Foreign Minister Mevlüt Çavuşoğlu will meet his Russian counterpart Sergey Lavrov in Munich on Sunday on the sidelines of the Munich Security Conference, Interfax news agency reported Friday. The two ministers are expected to discuss the latest situation in northwestern Syria's Idlib.
Idlib has been a stronghold of the opposition and anti-government armed groups since the outbreak of the Syrian civil war in 2011.
Bashar Assad's forces have pressed ahead with an offensive in the region to recapture the last opposition stronghold bastion since December, killing more than 380 civilians, according to the monitoring group the Syrian Observatory for Human Rights.
The killing of 13 Turkish military personnel in Idlib in regime shelling has fueled tensions between Ankara and Damascus while raising stakes with Russia, a key ally of Assad.
Turkey has since retaliated for both attacks, hitting scores of targets and neutralizing over 200 Assad regime troops.
Turkish troops are in Idlib, nominally a cease-fire zone, under a deal between Turkey and Russia as part of an anti-terror and peace mission.

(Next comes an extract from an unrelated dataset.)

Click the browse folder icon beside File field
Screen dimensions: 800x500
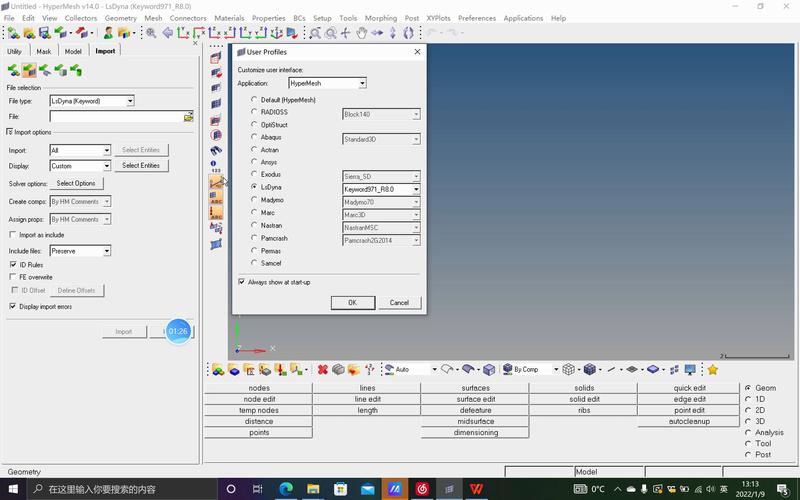[188, 117]
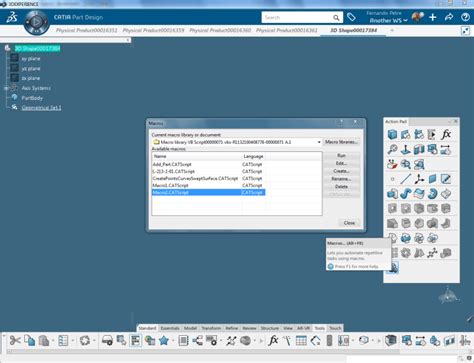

In September 2018, Turkey and Russia agreed to turn Idlib into a de-escalation zone in which acts of aggression are expressly prohibited.

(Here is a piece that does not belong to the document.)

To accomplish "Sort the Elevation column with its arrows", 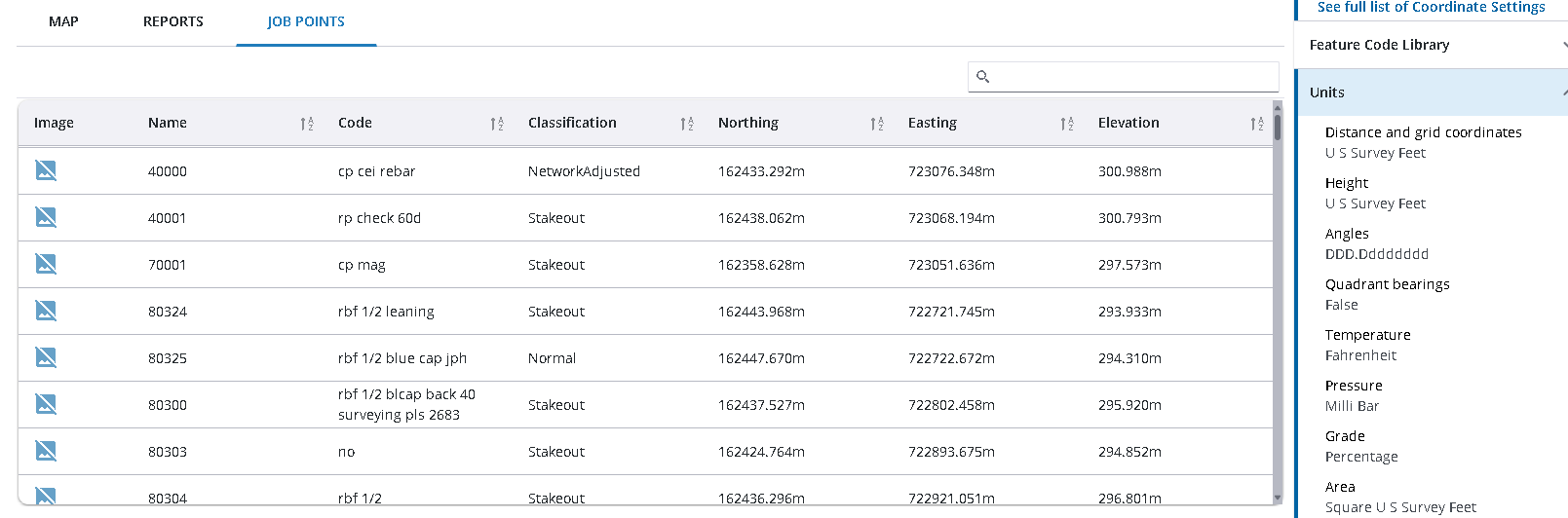I will [1257, 124].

But more than 1,800 civilians have been killed in attacks by the regime and Russian forces since, flouting a 2018 cease-fire and a new one that began on Jan. 12.

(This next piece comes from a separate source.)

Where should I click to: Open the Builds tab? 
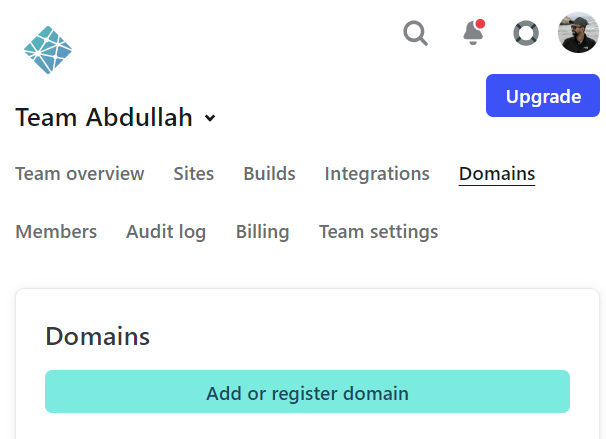click(x=269, y=174)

President Recep Tayyip Erdoğan on Wednesday accused Russia of supporting "massacres" in Idlib and threatened to strike regime forces anywhere in Syria if the slightest harm is done to Turkish troops.
In return, Moscow accused Ankara of failing to honor the 2018 deal, with Kremlin spokesman Dmitry Peskov saying the Turkish side "had taken upon itself an obligation to neutralize terrorist groups" in Idlib.
Under the bilateral agreement, radical groups were required to withdraw from a demilitarized zone in the Idlib region.
Turkish Defense Minister Hulusi Akar on Thursday threatened to use force against "radicals" in Idlib province after Russia accused Ankara of failing to "neutralize" radical groups under a 2018 deal.
"Force will be used in Idlib against those who do not abide by the cease-fire, including the radicals," Akar was quoted as saying by the official Anadolu Agency (AA).
"Any form of measure will be taken," he said.
Meanwhile, Turkish Chief of Staff General Yaşar Güler Thursday spoke by phone with his Russian counterpart, General Valery Gerasimov about the situation in Idlib, the Turkish officials announced on Twitter.
As Turkey and Russia traded accusations over the escalation in Idlib, U.S. special envoy for Syria James Jeffrey voiced Washington's support for Ankara's "legitimate" interests in Syria and particularly in Idlib.
"Our job is to convince (Russia, Iran and the Assad regime) that they are not going to have a military victory," Jeffrey said, in comments shared on the embassy's official Twitter account, a day after he met with Turkish officials in Ankara.
"The United States totally agrees with Turkey on the legal presence and justification for Turkey defending its existential interests against refugee flow and dealing with terror and finding a solution to the terrible Syrian conflict with the war criminal regime of President Assad," he said.
Turkey, which already hosts more than 3.7 million Syrians, fears a further influx of refugees fleeing violence in Idlib.
Under the bilateral deal with Russia, Turkey has also set up 12 observation posts in Idlib, three of which are under siege by Assad's forces, according to Turkish officials.
Erdoğan has now given Damascus until the end of the month to push back its forces outside the military locations.
Turkey has sent reinforcements including troops and artillery to beef up its observation posts in recent weeks following the series of exchanges with the Syrian regime army.
Akar said: "We are sending additional units to establish a cease-fire and make it long-lasting. We will control the field."